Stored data

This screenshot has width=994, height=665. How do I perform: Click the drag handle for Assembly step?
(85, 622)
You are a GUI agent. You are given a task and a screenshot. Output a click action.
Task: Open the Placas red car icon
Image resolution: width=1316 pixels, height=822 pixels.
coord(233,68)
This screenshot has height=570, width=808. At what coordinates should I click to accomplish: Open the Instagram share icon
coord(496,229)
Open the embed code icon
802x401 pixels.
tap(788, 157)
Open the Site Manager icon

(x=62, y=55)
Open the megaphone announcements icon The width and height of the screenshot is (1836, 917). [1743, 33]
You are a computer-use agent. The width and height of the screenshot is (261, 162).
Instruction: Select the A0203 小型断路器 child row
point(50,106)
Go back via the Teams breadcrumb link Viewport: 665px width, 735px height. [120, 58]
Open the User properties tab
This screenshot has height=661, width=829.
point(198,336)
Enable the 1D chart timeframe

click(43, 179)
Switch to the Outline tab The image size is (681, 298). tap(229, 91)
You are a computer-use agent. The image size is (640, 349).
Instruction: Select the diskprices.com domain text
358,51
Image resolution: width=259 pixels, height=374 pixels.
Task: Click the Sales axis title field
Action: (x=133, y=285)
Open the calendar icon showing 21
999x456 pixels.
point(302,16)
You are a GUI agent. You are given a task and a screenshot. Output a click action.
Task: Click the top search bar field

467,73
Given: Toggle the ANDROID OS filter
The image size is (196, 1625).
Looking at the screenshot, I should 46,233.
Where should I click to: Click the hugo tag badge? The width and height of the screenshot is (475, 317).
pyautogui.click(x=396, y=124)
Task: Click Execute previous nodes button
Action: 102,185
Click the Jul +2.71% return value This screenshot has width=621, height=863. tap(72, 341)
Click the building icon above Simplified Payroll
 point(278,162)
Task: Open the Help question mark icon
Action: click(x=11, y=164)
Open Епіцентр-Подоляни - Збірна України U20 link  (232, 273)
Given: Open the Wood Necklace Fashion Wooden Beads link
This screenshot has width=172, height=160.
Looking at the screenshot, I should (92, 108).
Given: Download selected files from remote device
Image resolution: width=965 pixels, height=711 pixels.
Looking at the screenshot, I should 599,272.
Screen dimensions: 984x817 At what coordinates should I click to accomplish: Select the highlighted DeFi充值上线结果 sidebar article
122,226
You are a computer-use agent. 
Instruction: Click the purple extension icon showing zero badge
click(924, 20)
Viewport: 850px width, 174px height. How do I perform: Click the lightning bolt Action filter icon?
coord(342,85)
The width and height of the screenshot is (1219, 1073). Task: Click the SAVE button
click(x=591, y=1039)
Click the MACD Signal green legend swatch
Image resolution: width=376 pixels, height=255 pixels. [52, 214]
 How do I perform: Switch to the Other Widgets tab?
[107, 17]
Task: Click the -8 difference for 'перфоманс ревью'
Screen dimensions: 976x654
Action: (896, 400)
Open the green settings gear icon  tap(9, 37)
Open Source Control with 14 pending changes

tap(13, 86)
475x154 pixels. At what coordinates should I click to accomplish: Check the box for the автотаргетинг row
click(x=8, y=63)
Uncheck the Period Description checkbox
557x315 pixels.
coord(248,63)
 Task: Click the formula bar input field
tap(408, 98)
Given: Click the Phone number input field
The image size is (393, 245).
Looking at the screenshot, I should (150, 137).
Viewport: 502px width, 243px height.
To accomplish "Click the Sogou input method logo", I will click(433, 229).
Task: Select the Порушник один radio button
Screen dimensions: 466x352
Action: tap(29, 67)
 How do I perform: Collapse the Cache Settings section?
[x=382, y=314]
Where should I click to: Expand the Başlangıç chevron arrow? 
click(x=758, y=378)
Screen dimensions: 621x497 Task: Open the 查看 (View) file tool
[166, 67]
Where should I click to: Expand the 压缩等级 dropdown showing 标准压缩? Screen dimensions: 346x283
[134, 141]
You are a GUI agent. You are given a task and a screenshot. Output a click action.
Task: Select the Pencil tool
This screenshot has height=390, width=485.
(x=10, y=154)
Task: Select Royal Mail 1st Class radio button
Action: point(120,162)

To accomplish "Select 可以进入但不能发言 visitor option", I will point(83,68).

## WORK TO BE COMPLETED
Among the lines of the data, identify those with the word "computer". Copy each of them.

## REPLY TO THE TASK
You are a computer-use agent. The width and height of the screenshot is (261, 162).
You are a computer-use agent. The image size is (640, 349).
You are a computer-use agent. 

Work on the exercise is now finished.